** INFORMATION PROVIDED **
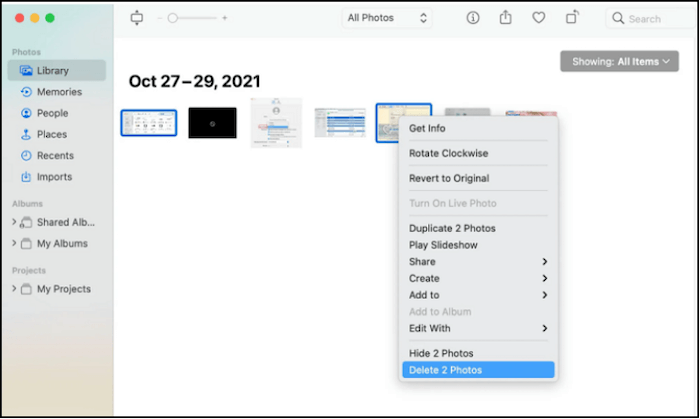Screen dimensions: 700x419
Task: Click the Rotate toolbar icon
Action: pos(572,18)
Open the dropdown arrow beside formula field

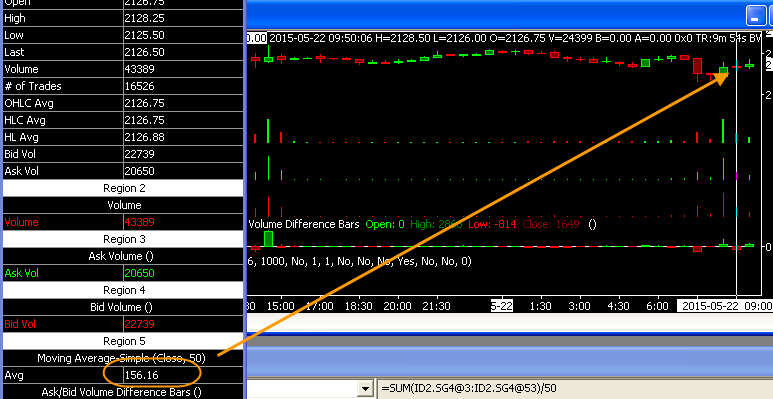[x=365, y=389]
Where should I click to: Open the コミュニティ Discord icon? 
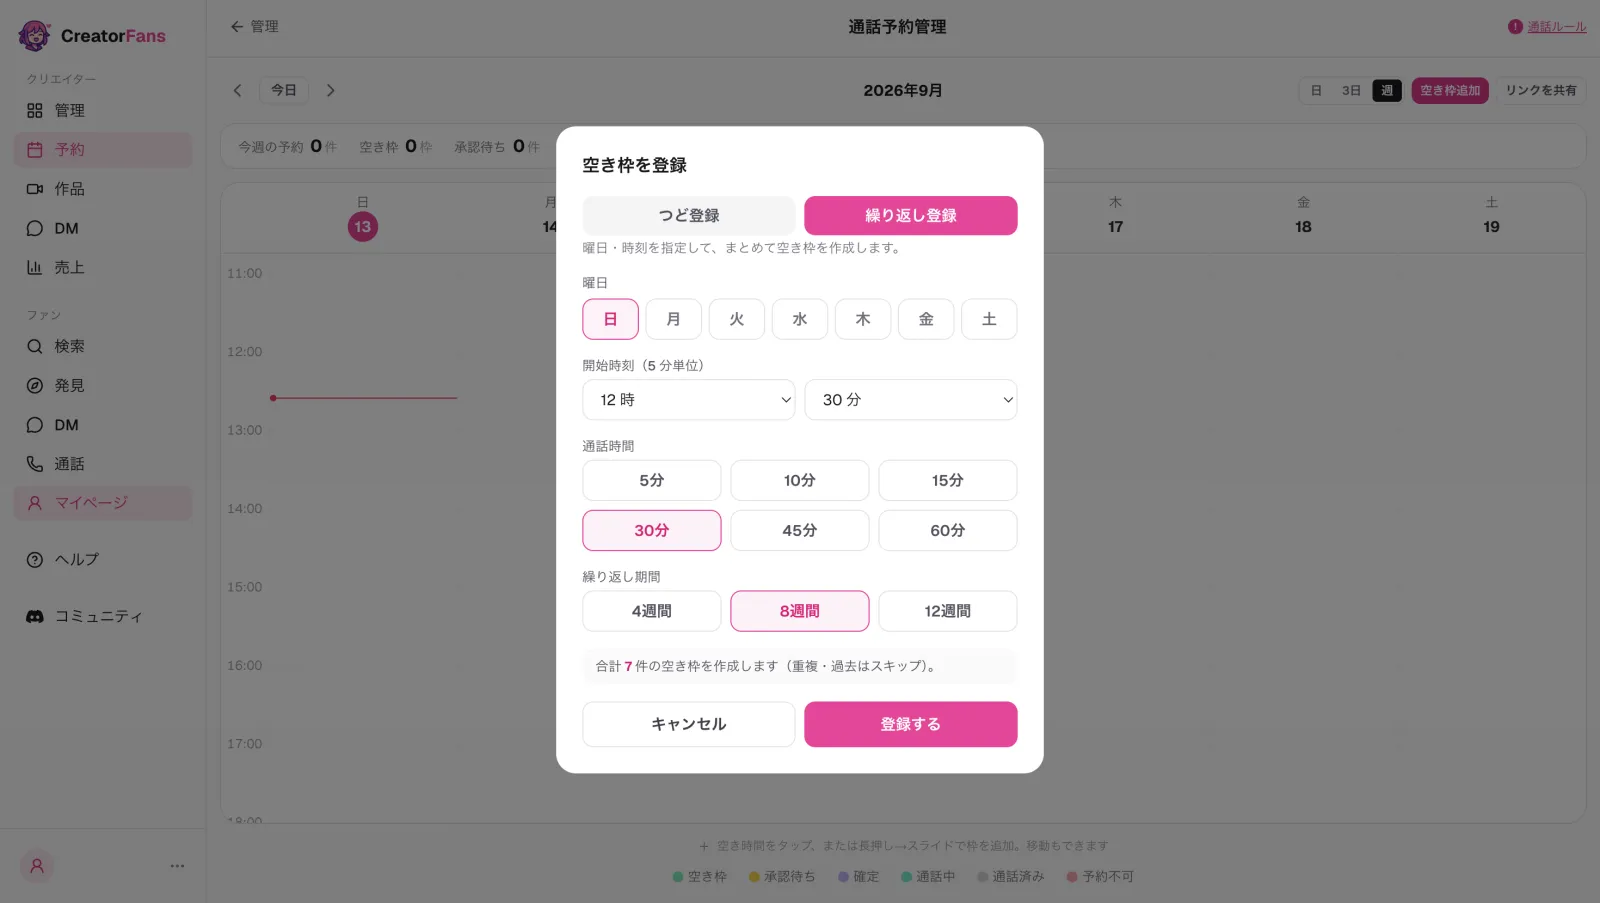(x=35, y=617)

** TRY IT **
Before duplicating, set the pictures aside; then output exactly the lines from the one with "Open the dropdown arrow beside formula field" through the end of the records, and only those.

** TASK RESPONSE **
Open the dropdown arrow beside formula field

[x=365, y=389]
Where should I click to: Open the コミュニティ Discord icon? 
(x=35, y=617)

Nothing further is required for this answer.